Gov. Bill Haslam, for instance, isn’t sold on the idea.

Dreyzehner

He points to Tennessee Department of Health Director Dr. John Dreyzehner’s assessment that there is a clear difference between medical marijuana and cannabis oil, a low-THC derivative with potential for medical use.

“I think our department has some real concerns about medical marijuana vs. the cannabis oil,” Haslam says.

In an interview at the state Capitol, Dreyzehner notes the nation has a “tremendous natural experiment” going on with medical marijuana, but he is leery about jumping into legalization too soon. He also questions legislating medical practice.

Dreyzehner points toward the prescription drug epidemic and the deaths of tens of thousands of people who got addicted to opiod-based pain relievers as good reason to move slowly with medical marijuana.

“Medical marijuana is an analogous natural experiment,” he says. “However, with medical marijuana, we’re in a similar place now with regard to data and the understanding of how the various compounds that make up that plant will impact human health.”

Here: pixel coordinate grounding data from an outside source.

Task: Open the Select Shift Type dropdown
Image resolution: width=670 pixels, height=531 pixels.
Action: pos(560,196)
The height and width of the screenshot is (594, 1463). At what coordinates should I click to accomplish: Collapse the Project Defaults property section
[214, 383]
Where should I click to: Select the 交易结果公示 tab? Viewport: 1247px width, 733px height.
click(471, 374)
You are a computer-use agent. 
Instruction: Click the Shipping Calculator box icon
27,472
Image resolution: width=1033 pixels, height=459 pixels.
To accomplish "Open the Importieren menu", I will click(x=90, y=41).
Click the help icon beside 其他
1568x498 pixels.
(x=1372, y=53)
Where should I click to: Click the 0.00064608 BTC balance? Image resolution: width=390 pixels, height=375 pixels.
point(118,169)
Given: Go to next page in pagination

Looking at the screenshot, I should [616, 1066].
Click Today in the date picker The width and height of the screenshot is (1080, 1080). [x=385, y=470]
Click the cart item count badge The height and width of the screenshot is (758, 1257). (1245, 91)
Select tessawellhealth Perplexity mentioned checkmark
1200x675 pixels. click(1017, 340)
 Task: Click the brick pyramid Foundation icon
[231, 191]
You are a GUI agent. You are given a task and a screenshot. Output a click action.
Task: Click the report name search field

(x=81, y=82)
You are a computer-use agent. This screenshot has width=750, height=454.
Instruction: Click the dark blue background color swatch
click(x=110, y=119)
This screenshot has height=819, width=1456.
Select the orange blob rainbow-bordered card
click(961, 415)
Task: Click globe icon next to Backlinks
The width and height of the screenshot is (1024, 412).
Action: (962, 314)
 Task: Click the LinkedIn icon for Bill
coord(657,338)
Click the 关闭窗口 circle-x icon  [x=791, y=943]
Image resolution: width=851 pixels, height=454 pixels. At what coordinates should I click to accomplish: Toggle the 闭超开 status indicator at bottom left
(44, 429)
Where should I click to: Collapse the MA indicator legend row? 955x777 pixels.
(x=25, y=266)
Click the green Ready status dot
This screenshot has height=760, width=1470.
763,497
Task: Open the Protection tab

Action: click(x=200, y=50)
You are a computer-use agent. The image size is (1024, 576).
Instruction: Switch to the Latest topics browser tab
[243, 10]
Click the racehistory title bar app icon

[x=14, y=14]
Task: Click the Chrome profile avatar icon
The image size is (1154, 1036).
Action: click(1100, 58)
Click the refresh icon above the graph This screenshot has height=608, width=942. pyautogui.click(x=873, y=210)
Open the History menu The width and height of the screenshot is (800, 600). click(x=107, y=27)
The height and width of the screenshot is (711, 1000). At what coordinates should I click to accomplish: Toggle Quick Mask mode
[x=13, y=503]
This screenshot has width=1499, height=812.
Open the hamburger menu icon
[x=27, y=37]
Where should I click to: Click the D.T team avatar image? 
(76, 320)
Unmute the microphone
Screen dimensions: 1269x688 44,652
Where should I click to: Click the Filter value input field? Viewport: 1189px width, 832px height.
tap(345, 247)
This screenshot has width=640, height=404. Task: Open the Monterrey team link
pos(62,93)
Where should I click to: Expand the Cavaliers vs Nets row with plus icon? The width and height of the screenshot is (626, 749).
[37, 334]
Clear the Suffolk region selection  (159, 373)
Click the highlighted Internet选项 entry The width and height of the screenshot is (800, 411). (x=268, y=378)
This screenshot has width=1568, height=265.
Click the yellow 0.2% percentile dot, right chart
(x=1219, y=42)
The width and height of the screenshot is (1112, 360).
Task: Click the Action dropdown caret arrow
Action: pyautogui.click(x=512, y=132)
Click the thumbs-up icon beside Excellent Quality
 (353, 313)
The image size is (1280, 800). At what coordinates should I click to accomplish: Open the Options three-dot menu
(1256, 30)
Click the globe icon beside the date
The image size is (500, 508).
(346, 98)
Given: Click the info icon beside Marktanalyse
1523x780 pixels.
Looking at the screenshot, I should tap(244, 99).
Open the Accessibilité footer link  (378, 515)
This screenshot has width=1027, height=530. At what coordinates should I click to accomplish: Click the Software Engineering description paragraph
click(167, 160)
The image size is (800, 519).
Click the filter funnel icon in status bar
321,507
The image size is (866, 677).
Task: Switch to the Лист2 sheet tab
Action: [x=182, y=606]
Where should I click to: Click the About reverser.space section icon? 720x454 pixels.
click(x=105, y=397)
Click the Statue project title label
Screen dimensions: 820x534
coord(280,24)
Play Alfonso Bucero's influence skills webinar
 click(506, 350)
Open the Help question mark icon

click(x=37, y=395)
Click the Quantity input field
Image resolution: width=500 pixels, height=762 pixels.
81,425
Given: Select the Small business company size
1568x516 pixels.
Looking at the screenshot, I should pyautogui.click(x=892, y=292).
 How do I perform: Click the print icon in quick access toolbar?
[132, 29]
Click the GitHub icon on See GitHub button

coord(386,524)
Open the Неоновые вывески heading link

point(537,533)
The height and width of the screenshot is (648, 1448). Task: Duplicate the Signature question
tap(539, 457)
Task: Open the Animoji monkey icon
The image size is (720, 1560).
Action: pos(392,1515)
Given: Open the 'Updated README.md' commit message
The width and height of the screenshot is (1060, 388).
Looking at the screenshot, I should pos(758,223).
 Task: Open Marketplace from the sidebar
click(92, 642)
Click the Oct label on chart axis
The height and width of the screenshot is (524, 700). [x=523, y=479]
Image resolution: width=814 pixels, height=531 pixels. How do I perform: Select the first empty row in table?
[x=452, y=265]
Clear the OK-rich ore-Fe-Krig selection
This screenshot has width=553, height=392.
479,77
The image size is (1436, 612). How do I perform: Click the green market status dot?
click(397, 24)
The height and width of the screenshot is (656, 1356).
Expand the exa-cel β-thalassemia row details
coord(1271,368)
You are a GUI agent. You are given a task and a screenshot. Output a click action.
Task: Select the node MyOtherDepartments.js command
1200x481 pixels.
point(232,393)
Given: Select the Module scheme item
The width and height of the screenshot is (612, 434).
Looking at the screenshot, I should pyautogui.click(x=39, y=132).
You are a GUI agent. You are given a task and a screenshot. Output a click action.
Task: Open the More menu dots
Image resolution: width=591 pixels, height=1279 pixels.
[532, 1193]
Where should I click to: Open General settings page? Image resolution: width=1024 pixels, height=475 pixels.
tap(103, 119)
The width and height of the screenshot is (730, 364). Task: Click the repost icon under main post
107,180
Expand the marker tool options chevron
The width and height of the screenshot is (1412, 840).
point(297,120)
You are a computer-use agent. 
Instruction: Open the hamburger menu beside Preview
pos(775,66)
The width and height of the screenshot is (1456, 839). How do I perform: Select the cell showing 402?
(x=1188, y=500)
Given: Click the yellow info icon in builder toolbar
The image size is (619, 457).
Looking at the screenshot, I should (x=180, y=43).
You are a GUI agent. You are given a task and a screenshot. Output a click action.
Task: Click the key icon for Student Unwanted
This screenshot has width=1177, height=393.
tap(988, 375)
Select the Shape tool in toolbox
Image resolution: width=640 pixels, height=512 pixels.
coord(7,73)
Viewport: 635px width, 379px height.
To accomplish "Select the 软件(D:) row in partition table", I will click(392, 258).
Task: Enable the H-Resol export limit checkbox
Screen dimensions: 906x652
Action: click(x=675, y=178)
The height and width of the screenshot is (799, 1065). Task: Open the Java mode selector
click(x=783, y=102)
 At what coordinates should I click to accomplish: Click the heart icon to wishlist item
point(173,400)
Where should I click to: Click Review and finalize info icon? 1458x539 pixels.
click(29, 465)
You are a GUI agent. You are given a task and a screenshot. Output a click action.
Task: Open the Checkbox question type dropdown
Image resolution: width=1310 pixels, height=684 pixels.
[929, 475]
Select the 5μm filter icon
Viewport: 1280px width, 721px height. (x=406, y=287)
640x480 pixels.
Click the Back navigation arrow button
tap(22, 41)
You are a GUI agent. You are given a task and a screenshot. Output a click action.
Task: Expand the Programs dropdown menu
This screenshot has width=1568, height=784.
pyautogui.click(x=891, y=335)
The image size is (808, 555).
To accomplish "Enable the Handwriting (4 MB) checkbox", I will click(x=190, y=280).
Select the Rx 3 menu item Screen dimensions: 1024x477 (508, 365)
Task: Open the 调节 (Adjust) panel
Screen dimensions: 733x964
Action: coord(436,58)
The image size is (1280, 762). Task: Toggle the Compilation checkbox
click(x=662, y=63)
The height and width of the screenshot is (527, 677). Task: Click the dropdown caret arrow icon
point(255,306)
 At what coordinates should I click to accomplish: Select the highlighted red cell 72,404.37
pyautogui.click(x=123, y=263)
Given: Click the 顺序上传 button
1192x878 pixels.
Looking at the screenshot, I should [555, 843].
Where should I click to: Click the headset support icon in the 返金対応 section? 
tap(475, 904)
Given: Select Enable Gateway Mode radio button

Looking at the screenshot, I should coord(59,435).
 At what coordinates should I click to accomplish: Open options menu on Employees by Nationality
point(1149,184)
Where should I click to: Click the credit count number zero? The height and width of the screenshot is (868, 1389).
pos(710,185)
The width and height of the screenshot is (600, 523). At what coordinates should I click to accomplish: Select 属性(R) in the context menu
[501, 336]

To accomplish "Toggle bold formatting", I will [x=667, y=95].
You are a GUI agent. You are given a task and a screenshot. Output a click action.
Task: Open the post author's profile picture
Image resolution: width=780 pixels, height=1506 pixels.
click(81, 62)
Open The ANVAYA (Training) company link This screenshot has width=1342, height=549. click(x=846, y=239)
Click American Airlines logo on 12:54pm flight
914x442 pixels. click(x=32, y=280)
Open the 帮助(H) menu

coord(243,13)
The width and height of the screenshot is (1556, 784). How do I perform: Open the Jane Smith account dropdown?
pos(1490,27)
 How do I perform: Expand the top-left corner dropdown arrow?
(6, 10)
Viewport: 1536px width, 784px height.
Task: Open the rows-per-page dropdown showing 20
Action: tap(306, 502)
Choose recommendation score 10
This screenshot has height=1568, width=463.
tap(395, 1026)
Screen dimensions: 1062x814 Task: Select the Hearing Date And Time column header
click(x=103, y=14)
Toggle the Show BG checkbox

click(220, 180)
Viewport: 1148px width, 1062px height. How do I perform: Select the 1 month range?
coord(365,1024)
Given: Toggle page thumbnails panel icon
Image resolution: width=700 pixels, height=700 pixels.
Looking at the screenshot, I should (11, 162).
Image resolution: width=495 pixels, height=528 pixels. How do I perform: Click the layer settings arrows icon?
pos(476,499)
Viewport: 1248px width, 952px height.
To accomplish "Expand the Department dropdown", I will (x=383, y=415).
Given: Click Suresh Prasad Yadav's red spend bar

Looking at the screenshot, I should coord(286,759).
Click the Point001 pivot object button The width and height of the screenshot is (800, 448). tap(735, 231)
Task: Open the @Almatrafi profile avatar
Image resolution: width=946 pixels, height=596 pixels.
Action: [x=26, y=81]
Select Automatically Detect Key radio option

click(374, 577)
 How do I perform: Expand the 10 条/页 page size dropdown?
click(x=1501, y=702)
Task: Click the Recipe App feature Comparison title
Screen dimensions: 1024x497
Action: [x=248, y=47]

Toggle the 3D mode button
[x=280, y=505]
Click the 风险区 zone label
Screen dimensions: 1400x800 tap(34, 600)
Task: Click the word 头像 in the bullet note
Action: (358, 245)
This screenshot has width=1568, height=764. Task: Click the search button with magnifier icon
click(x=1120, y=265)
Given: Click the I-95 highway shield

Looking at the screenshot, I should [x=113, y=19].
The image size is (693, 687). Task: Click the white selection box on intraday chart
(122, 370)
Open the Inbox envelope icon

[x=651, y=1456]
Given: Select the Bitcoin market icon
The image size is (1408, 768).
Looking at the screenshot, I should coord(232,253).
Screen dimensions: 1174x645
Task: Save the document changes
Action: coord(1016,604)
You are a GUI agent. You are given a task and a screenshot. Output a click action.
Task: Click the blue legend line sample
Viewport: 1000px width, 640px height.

Some of those are approved and regulated by the Federal Drug Administration, but Dreyzehner contends there’s too much “missing information” on the subject for a decision affecting the entire state and nation.

Tennessee is “gleaning data” from states that have been more aggressive with marijuana, he says.

“Frankly, we’re not really going to know the things we need to know now for another decade or so,” Dreyzehner says.

The proponents

Columbia resident Beverly Turner is already convinced marijuana will help her deal with the pain she suffers from a terrible back injury.

The mother of three understands medical marijuana will be plagued by the “stoner thing.”

But, she points out, “It’s a plant. It’s a weed, literally a weed. If you grow it, you’re not doing harm to anybody.”

Thousands of Tennesseans could benefit from the drug and get off even harder pharmaceuticals, she contends, adding doctors want to prescribe medication for her back pain, but that proves counter-productive because she can’t function on painkillers.

Dana Arvidson, founder of the National Cannabis Patients Wall, which started last year in Tennessee, has nearly 1,000 patients in this state and expanded to more than 30 countries with a membership of about 17,000.

“Far too many here need the health benefits that whole cannabis therapies can provide, without the harsh side effects, and often life-ending consequences of pharmaceuticals,” she says.

Susan Penn, a 45-year-old mother of three and grandmother of two in southern Middle Tennessee, says cannabis would make it easier for her to deal with major anxiety, depression, post-traumatic stress syndrome, atrial fibrillation, chronic obstructive pulmonary disease, irritable bowel syndrome and being bipolar.

“Cannabis calms my anxiety better than any meds that my doctor ever prescribed, keeps my mood swings evened (and) does wonders for my depression and PTSD,” she says.

Penn, who says she is free of prescription drugs after trying marijuana, says she inherited all of her medical problems except for COPD, which she got from smoking cigarettes and operating a chicken farm for 14 years.

She contends the General Assembly is loath to pass the legislation because it “cares more about money than the people.’’ She plans to move soon to a state where marijuana is legal.

Turner, however, says the potential for profit should be a driving force for medical marijuana. The state could benefit from growing or taxing the plant and bring much-needed revenue into Tennessee’s coffers.